**Brief**. Swap "Instruction" for "Command" everywhere in the entries below and leave everything else as it is. Omit the pictures from your answer.

**The data**.
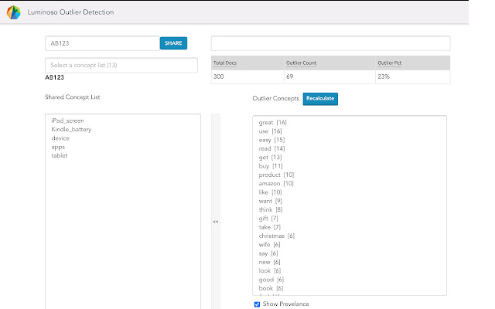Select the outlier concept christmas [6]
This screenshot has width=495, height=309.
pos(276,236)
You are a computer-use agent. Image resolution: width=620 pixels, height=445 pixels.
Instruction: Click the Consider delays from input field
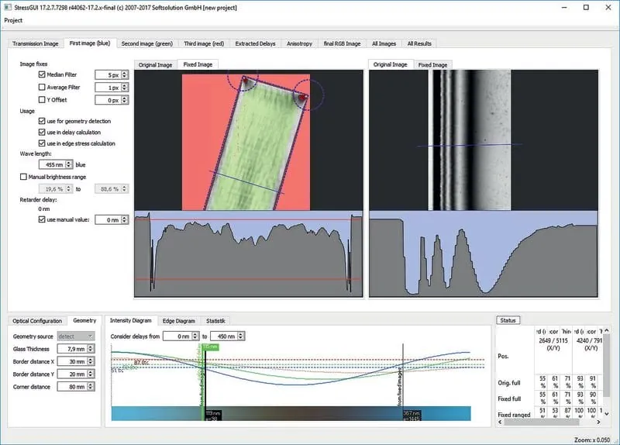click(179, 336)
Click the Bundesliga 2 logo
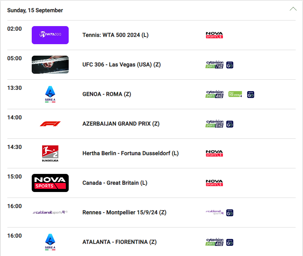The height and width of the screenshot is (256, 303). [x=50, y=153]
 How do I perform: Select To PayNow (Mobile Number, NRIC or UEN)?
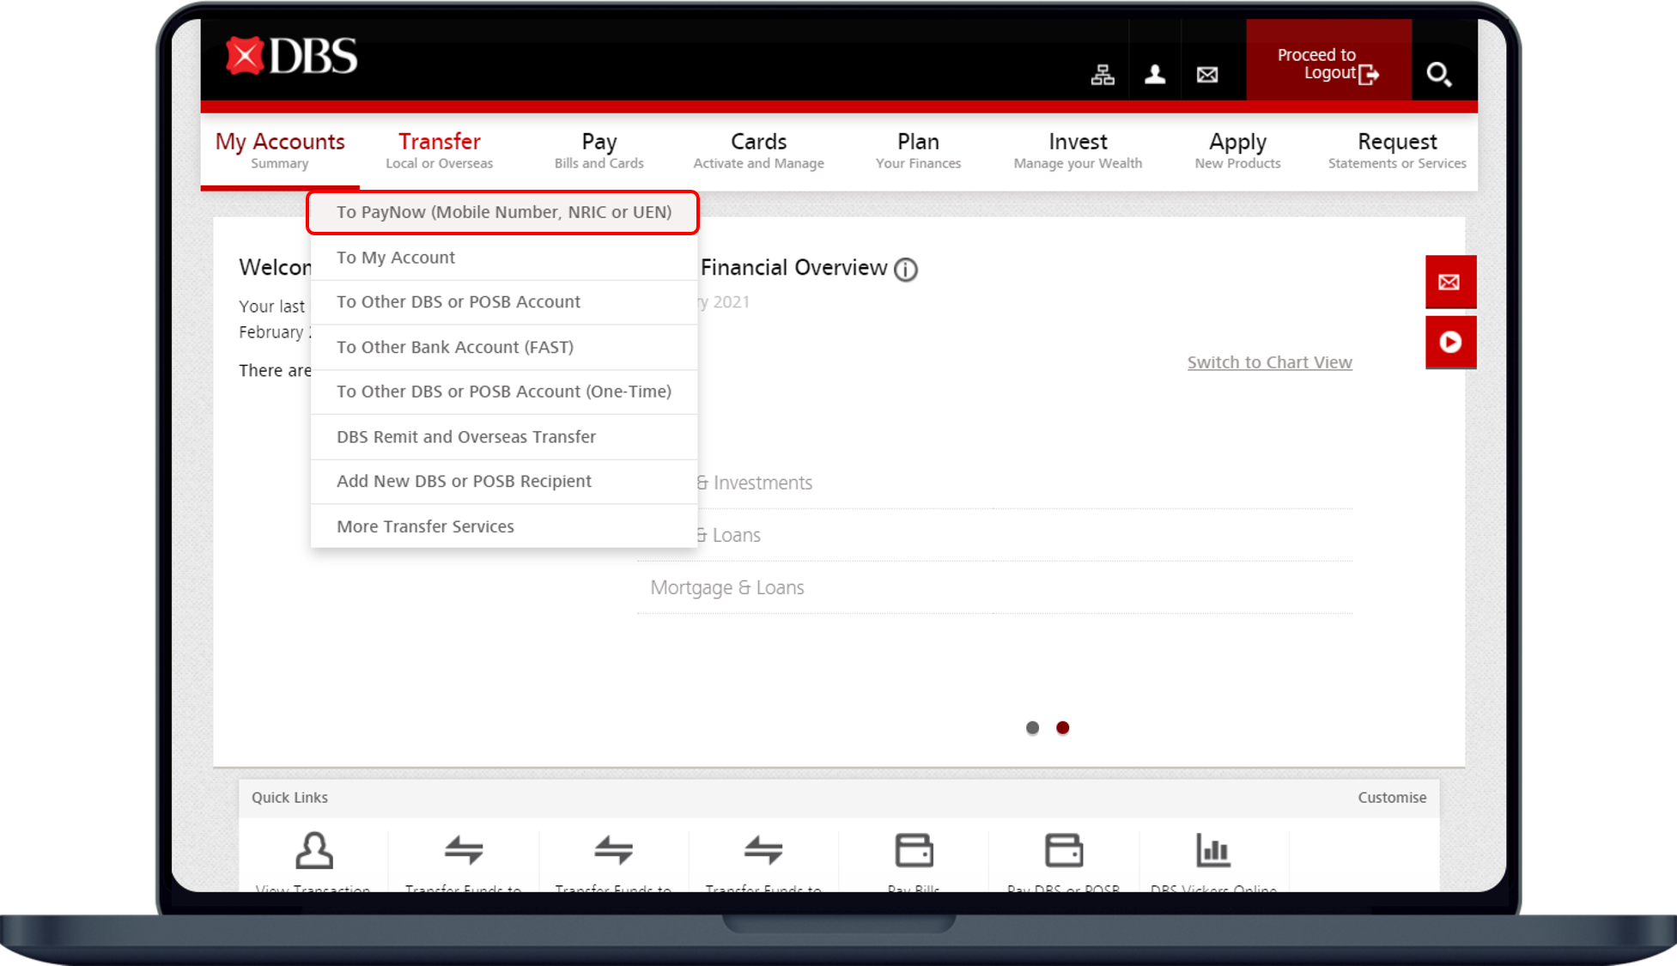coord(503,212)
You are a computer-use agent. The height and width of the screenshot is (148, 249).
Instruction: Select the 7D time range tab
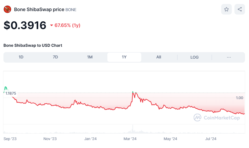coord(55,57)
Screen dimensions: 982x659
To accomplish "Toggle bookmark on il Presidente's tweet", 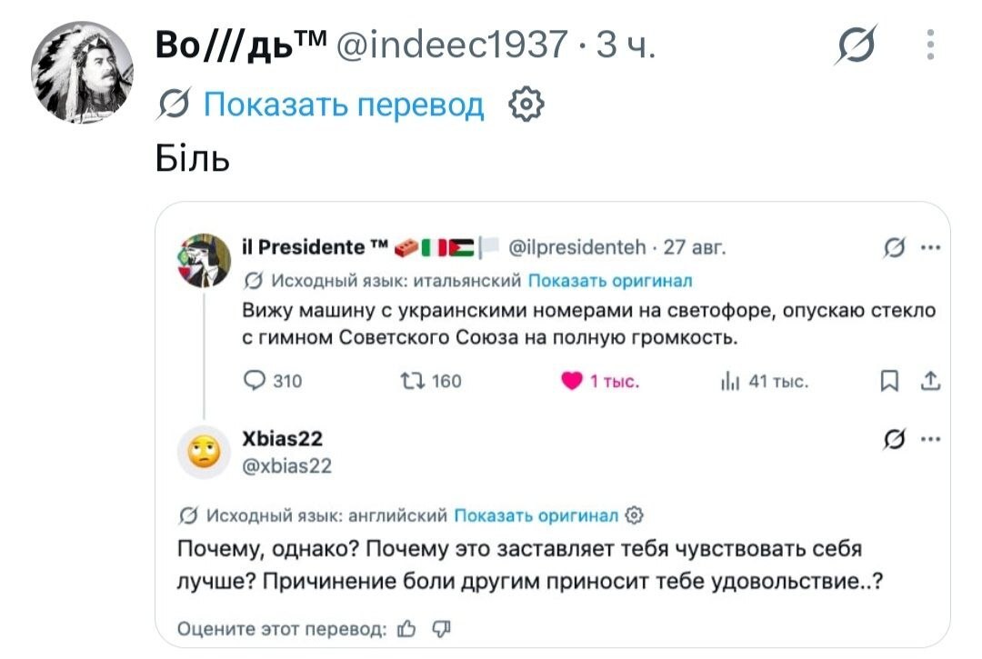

**Solution for this problem**.
Select the outlier concept christmas [6]
This screenshot has width=495, height=309.
pos(276,236)
You are a computer-use agent. Image resolution: width=620 pixels, height=445 pixels.
Command: Click the Consider delays from input field
click(179, 336)
Click the Bundesliga 2 logo
The height and width of the screenshot is (256, 303). [x=50, y=153]
 How do I perform: Select To PayNow (Mobile Number, NRIC or UEN)?
coord(503,212)
You are a computer-use agent. The height and width of the screenshot is (148, 249).
Command: Select the 7D time range tab
coord(55,57)
Screen dimensions: 982x659
To accomplish "Toggle bookmark on il Presidente's tweet", 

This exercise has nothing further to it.